What types of loans are the cheapest?
There are many different types of loans that suit different purposes. Private loans, SMS loans, car loans, building loans and member loans are some of these. To get the lowest interest rate on your loan, regardless of the type, the same guidelines can be followed, which we will explain a little later. First, however, let’s look at the types of loans that are the most advantageous by default.
With a student loan you can get help to cover the cost of living and food if you study in another place or another country, for example. At a college or university, you can at most take out a loan for 240 weeks, which means six years of study. The total amount for the loan is currently SEK 1820 per week, which corresponds to approximately SEK 7300 per month. In addition, there is also a so-called study aid, which does not have to be repaid. This is a grant given to all students.
When we talk about cheap loans it is very advantageous. At present, the interest rate is only 0.16% of the loan amount, making this the cheapest loan on the market with a good margin. Because of this, taking a student loan is very common, especially since the installment period is also very long – up to 25 years.
A mortgage is another type of cheap loan where you bind your home as a collateral for the lender in case you cannot pay off the loan. Your villa can cover a maximum of 85% of the loan’s total cost. You pay the remaining part with a cash deposit. If you cannot repay the loan, you may have to sell your home, as stated in the agreement. Mortgages usually have a low interest rate and a long repayment period, but they can be difficult to take out. They have high setup fees, which means that mortgages are only suitable if the loan is of a large amount of money.
If the mortgage is 70% higher than the market value of your home, you can repay two percent a year. Private individuals who in turn take mortgages that are 4.5 times higher than their annual income may repay one percent. If you instead have a mortgage that is lower than 70% of the market value of the home, but still above 50%, one percent is repaid annually.

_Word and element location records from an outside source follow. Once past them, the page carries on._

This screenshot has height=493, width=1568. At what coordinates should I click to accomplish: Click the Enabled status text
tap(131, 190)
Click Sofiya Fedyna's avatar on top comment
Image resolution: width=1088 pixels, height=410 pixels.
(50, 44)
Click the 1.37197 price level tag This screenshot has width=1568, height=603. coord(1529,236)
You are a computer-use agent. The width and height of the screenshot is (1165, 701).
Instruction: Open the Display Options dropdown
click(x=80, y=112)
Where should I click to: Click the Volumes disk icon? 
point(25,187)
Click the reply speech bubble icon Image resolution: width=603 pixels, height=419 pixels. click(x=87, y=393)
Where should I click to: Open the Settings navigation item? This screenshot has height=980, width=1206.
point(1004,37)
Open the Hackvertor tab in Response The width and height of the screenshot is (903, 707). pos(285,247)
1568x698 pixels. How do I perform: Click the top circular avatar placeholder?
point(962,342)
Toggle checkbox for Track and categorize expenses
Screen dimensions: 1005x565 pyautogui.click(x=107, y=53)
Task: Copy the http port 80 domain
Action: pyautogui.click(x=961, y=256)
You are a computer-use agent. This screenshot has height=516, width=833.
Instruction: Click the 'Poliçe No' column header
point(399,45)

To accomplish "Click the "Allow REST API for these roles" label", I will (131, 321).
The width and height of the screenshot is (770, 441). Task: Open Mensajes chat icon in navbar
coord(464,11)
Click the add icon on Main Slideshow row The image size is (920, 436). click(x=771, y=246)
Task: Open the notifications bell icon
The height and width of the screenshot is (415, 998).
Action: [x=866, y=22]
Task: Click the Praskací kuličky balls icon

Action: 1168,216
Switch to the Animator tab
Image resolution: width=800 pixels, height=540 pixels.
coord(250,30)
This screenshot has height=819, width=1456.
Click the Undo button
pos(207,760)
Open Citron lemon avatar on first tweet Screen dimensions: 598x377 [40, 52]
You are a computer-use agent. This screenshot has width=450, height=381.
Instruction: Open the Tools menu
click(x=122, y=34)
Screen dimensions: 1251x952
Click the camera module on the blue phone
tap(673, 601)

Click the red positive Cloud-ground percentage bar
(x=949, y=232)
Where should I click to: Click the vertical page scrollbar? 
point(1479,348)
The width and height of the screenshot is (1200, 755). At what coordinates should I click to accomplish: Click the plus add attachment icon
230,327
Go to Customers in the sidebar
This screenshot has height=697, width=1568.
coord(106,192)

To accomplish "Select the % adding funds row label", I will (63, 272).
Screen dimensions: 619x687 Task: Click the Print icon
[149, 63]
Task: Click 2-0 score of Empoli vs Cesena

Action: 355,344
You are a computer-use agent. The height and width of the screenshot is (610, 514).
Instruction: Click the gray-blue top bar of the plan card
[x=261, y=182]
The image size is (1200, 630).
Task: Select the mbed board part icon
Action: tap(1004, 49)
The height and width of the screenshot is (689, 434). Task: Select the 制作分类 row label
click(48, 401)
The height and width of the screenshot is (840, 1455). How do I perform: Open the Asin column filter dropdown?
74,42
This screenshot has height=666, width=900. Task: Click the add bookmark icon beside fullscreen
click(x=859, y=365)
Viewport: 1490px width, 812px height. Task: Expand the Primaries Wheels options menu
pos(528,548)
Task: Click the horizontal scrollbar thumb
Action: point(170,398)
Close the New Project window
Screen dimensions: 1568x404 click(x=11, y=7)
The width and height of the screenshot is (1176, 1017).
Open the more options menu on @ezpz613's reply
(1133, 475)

What loans should I avoid?
It is important to re-emphasize that a loan is always a loss transaction, given the interest rate. That said, there are obviously loans that are better than others. What are the loans you should definitely avoid?
These loans can also be called sms loans and are the opposite of cheap loans. The money is transferred to your account very quickly, but you are also expected to repay the loan at short notice. Most often, the loan amounts are between SEK 500-10,000 and the interest rates on these small loans are very high. It is common for the interest rate to be between 30-40%, making these types of loans the most expensive. However, the advantages are that it is quick, easy and easy to take a quick loan. The requirements are also very low. Don’t let that tempt you though – if you want cheap loans there are better options than these.